Rand Paul, Constitutional Pervert
..and he’s not the only one.
You can be forgiven for not knowing the name of Arunava Majumdar: he is a distinguished energy engineer who currently runs the Department of Energy’s Advanced Research Projects Agency – Energy (ARPA – E), and who until a few days ago was President Obama’s nominee (since last November) to become DOE’s new Undersecretary. It was a great appointment. By all accounts, Majumdar did a terrific job at ARPA – E. He even received the support of a few Republicans.
And Rand Paul decided to hold up the appointment. I have no idea why: maybe because Majumdar did not suitably genuflect at the shrine of Atlas Shrugged, or endorse Paul’s ridiculous theories about federal jurisdiction, or perhaps — as Dan noted the other day — because confirming any nominee to Energy would undercut the growing conservative effort to kill renewable energy. Seeing that the nomination was going nowhere, Majumdar withdrew and resigned from his ARPA – E post, saying he wanted to return to the Lawrence Berkeley Laboratory to spend more time with his family (a desire that somehow did not occur six months ago).
It’s possible that this was just a “hold”, which is another way of saying that a senator will gum up the works of the Senate, preventing it for a whole week from acting on anything.

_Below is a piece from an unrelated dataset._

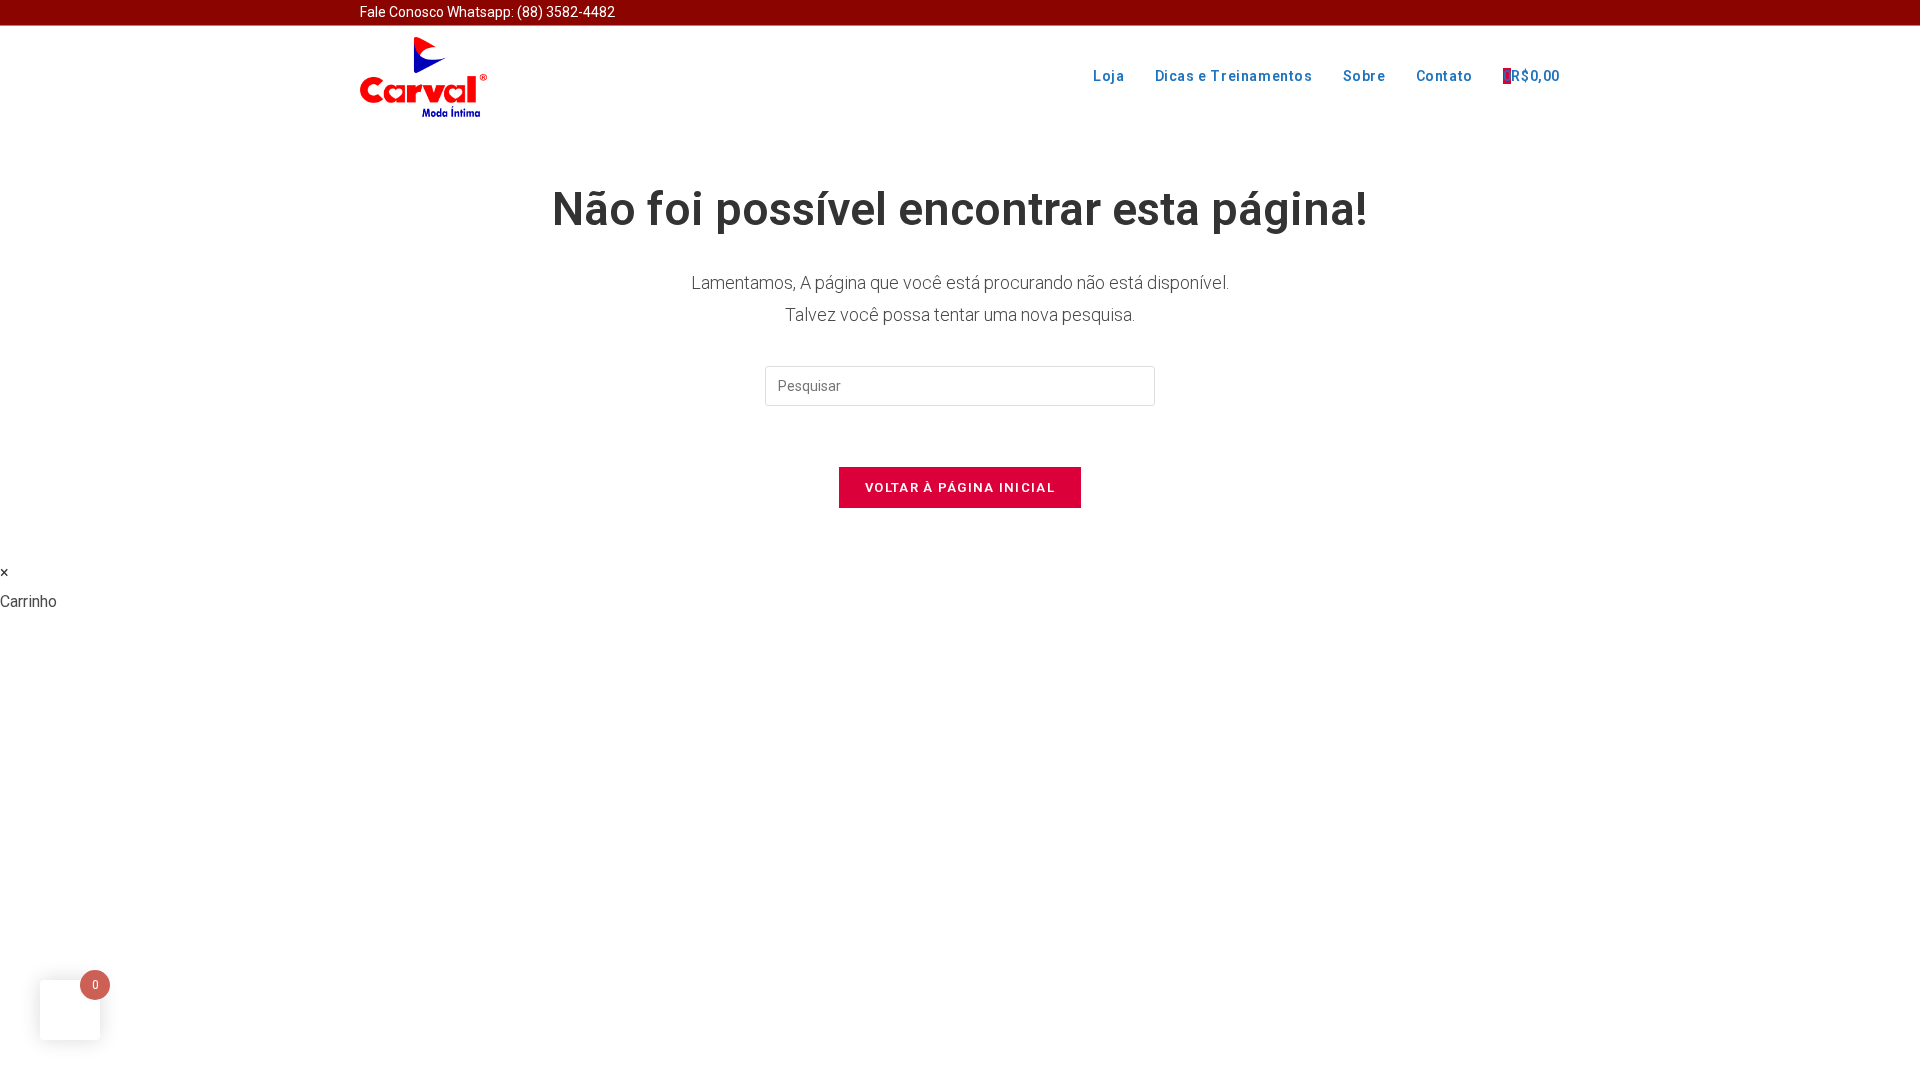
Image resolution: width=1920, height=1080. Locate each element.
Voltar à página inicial (960, 487)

But I doubt it: reports indicate that it was going to be filibustered by Republicans, probably because Majumdar actually did a good job. This is a real hit: Majumdar’s departure is a “real kick in the stomach,” said former Rep. Bart Gordon, who as Chair of the House Science Committee helped create ARPA – E.
And this is why Paul, and the entire GOP caucus, are really constitutional perverts. It’s one thing to say that the Senate must give its advice and consent to executive branch appointments: it’s quite another to say that a minority of the Senate can block those appointments after the entire Congress has created a government branch and told the President to execute the laws. The President has the constitutional obligation to “take care” to see to it that the laws are faithfully executed: allowing filibusters of executive branch nominations subverts that obligation.

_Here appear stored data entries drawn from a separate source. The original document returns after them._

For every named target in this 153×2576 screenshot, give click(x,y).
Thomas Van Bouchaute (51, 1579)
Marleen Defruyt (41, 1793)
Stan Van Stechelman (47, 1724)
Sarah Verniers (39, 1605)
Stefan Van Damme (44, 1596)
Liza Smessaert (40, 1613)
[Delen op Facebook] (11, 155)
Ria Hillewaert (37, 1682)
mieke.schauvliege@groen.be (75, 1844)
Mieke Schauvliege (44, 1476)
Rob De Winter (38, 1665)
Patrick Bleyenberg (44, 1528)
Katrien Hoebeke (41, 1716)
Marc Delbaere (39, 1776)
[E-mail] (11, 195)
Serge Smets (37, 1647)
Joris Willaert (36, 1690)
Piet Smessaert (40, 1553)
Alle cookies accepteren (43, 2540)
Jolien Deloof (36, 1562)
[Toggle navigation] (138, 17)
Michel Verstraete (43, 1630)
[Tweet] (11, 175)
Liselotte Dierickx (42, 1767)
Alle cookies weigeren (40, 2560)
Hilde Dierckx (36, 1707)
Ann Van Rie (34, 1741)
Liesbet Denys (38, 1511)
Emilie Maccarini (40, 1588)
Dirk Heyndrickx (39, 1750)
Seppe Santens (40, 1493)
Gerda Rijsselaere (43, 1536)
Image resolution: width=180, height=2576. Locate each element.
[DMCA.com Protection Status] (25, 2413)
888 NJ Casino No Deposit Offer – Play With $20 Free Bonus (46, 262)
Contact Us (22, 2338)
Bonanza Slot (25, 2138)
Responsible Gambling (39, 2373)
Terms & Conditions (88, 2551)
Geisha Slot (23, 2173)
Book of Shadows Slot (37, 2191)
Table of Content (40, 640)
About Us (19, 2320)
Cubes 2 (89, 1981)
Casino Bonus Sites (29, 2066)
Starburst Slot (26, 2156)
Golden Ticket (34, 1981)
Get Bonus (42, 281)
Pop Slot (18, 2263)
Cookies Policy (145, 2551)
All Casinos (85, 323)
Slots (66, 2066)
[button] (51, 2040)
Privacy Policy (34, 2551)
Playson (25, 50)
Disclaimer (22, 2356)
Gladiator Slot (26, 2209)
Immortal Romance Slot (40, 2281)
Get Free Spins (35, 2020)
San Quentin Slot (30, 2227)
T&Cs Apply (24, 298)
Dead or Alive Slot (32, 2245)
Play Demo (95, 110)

This should not be confused with the Republicans’ effort a few years ago to promote the “nuclear option” on judicial appointments. For judicial appointments, considerations are different. Judges’ life tenure is obviously one, but more importantly, it does not necessarily impinge on the the President’s constitutional obligations to execute the law for the Senate to block judicial appointments.
It’s premature to say that filibusters of executive branch appointments are unconstitutional: Article I, Section 5 of the Constitution gives each House of Congress the right to make its own rules, and the Senate’s Rule XXII allows for filibusters. Instead, it is better to use a canon of construction for appointable positions: any statute creating an executive branch appointment should be presumed to call for majority rule on appointments unless it explicitly says otherwise. If a Senate majority wishes to confirm someone, the Senate Majority Leader should ask the Presiding Officer for an opinion on the governing statute. Without any explicit language alowing for a filibuster, the statute should be read as calling for an up-or-down vote.
Over the long haul, this will allow for more Congressional input, because if these types of roadblocks continue, Presidents will simply make greater and greater use of recess appointments and circumvent Congress altogether.
As the nation’s political parties become more polarized — a trend that can almost exclusively be laid at the doorstep of the Republican Party — breaking through the executive branch appointment logjam is necessary. As Time’s Fareed Zakaria has noted,
This polarization has resulted in paralysis. More than two years into the Obama Administration, hundreds of key positions in government remain vacant for lack of Senate confirmation. The Treasury Department had to handle the global financial crisis, recession, bank stress tests and automaker bailouts, as well as its usual duties, with about a dozen of its senior positions—almost its entire top management—vacant. Senate rules have been used, abused and twisted to allow constant delay and blockage. The filibuster, historically employed about once a decade, is now a routine procedure that allows the minority to thwart the will of the majority. In 2009, Senate Republicans filibustered a stunning 80% of major legislation.
This is no way to run a country.
Whenever someone proposes reform of Senate procedure, a fair question to ask is: okay, but what if the show were on the other foot? What if you were in the minority? Wouldn’t you want a filibuster then? My answer is unequivocal: no. If a Republican (really) wins the Presidency, then he has a right to fill his administration without being blocked by an unrepresentative minority.
As Henry Adams noted in his autobiography, “The true test of a reforming President is to return the Senate to decency.” More than a hundred years later, that is still the task.